Er is van alles aan te merken op het onderzoek. Op dit blog worden de tekortkomingen helder uiteengezet. Het belangrijkste bezwaar is dat er hier zeer waarschijnlijk sprake is van omitted variable bias. Een derde variabele, die zowel chocoladeconsumptie als het aantal Nobelprijswinnaars beïnvloedt, kan ervoor zorgen dat de relatie tussen beiden spurieus is. In dit geval is het niet moeilijk om iets te verzinnen: economische ontwikkeling, of algeheel welvaartsniveau, kan zowel chocoladeconsumptie (toch een luxe-product) als het aantal Nobelprijswinnaars (door beter onderwijs) vergroten. Het is dus niet waarschijnlijk dat chocolade het veronderstelde positieve effect heeft. Toch neem ik zo nog maar een eitje, voor de zekerheid.
Armen Hakhverdian zegt
Rens, laten we nou afspreken dat tijdens Pasen correlatie wél gewoon causaliteit impliceert.

RUWE GEGEVENS:
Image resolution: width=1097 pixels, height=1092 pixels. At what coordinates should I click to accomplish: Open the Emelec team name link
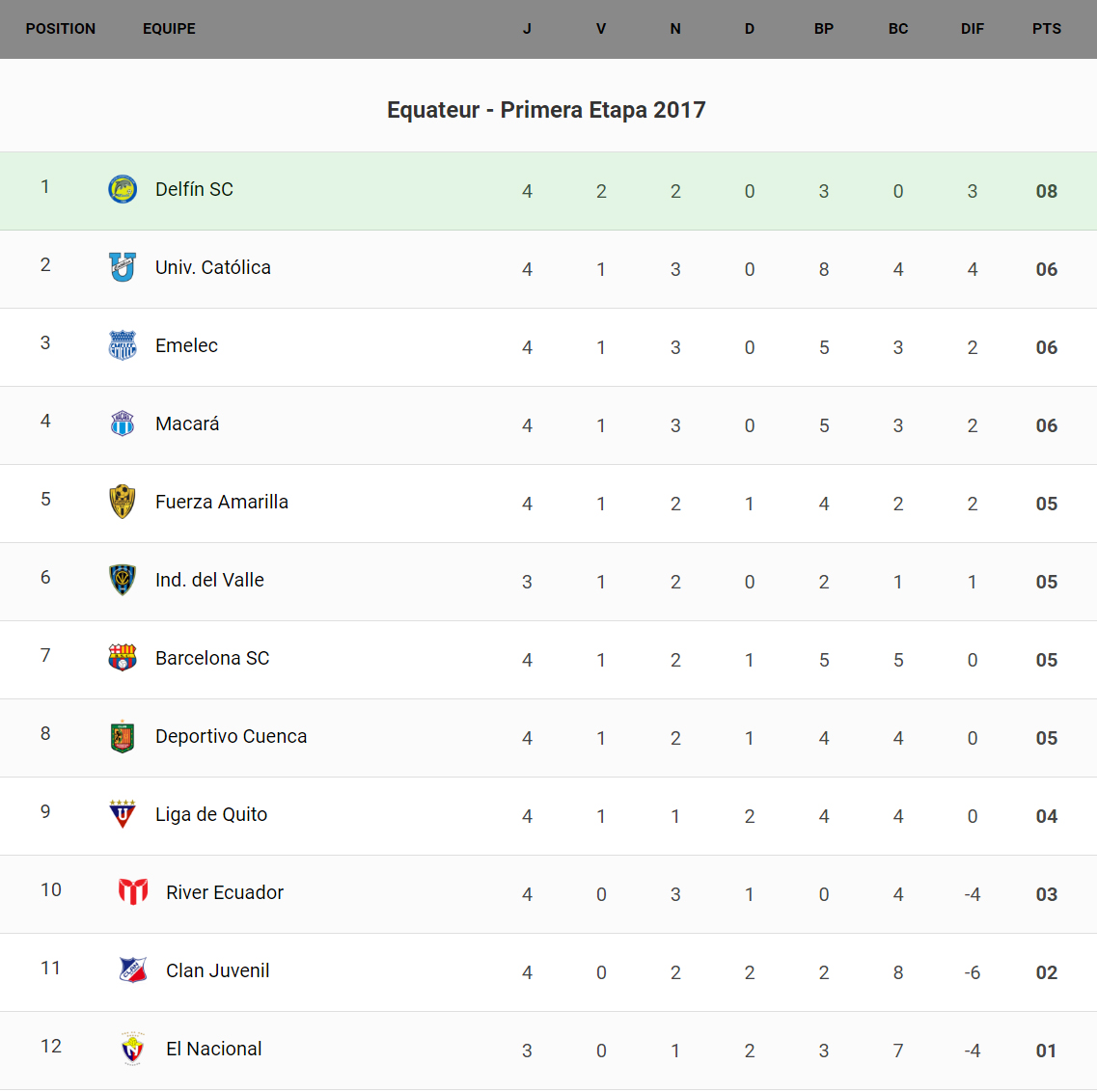pos(186,345)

OPDRACHT:
Herhaal letterlijk de passage uit het fragment over chocolade en Nobelprijswinnaars, van "Er is van alles" tot en met "gewoon causaliteit impliceert.".

ANTWOORD:
Er is van alles aan te merken op het onderzoek. Op dit blog worden de tekortkomingen helder uiteengezet. Het belangrijkste bezwaar is dat er hier zeer waarschijnlijk sprake is van omitted variable bias. Een derde variabele, die zowel chocoladeconsumptie als het aantal Nobelprijswinnaars beïnvloedt, kan ervoor zorgen dat de relatie tussen beiden spurieus is. In dit geval is het niet moeilijk om iets te verzinnen: economische ontwikkeling, of algeheel welvaartsniveau, kan zowel chocoladeconsumptie (toch een luxe-product) als het aantal Nobelprijswinnaars (door beter onderwijs) vergroten. Het is dus niet waarschijnlijk dat chocolade het veronderstelde positieve effect heeft. Toch neem ik zo nog maar een eitje, voor de zekerheid.
Armen Hakhverdian zegt
Rens, laten we nou afspreken dat tijdens Pasen correlatie wél gewoon causaliteit impliceert.